Lots of discussion about nanotechnologies, the increase of data value, smart dust, search technologies for the physical world (that’s right, searching for something by its texture or taste) and something called the Whole Earth Genealogy Project – an attempt to create a gridmap of all of humanity using genealogy.
If it wasn’t for the beer, I may have had trouble absorbing it all. Some outstanding quotes from the evening:
“I go off on these thinking adventures and … “ -Thomas Frey
“For the vegetarians in the audience, you are only changing the size of the animals you eat. I guarantee if you are eating plants, you are eating many, many tiny animals.”
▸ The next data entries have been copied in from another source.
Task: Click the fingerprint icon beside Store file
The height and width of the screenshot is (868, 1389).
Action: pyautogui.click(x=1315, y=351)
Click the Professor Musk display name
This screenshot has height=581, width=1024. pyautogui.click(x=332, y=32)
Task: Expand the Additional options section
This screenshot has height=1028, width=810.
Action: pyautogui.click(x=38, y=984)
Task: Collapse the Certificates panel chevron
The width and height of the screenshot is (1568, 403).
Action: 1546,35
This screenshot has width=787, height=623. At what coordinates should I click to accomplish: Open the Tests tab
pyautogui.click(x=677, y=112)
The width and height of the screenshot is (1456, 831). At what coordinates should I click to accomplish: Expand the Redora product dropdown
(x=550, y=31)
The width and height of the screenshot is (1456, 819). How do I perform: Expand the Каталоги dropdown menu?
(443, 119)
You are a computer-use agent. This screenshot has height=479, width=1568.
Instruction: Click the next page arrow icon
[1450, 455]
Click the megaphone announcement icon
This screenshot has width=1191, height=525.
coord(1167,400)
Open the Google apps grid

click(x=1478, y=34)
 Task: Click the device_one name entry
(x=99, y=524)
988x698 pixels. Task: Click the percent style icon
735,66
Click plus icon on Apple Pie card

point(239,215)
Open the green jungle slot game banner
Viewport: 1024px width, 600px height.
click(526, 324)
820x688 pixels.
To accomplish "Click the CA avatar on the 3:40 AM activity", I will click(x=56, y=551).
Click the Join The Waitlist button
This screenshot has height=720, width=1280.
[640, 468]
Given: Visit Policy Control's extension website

“If you scanned and logged all the information about the Earth, it would be bigger than the Earth itself.”
“Will we have any semblance of privacy in the future? …Theoretically, we would all be safe from one another if we were all equally transparent.”
“RFID is already causing a huge increase in data. Wal-Mart alone is creating 7.5 terabytes a day.”
“In the future, Wal-Mart will use facial recognition on their shoppers, I’m sure. It’s scary. Ethics is a big deal here.”
“It keeps coming back to the same question: Invasion of privacy or convenience?”
“The role of traditional media is still valuable – we still need people to pull out something meaningful, to do analysis.”
“How many times has the same video been stored on everyone’s laptop today? We need a central repository.”
“It’s getting to be – do you really need to carry your laptop?”
“The younger generation is trained to different types of media for different scenaries. If I’m going to pick up my 14-year-old daughter, she’ll text me. If she wants to discuss her going out with her friends, she knows that has to be by phone, at least.”
“I think we’ve lost something in human communication and it will be interesting to see how we get that back.”
“As long as the machines are here – and the humans are here too – we’re going to have this problem.”
There’s a ton more but you get the idea. I met another futurist, Dave Lester, and asked him the golden question. “The term ‘futurist’ is bestowed upon you by your peers,” he said. “After you run around spewing a bunch of insightful, visionary stuff, you sort of become anointed and then it sticks. Then, you can start using it yourself.”
Hmmm. Maybe I’ll start with being a Now-ist. Anyone want to annoint me?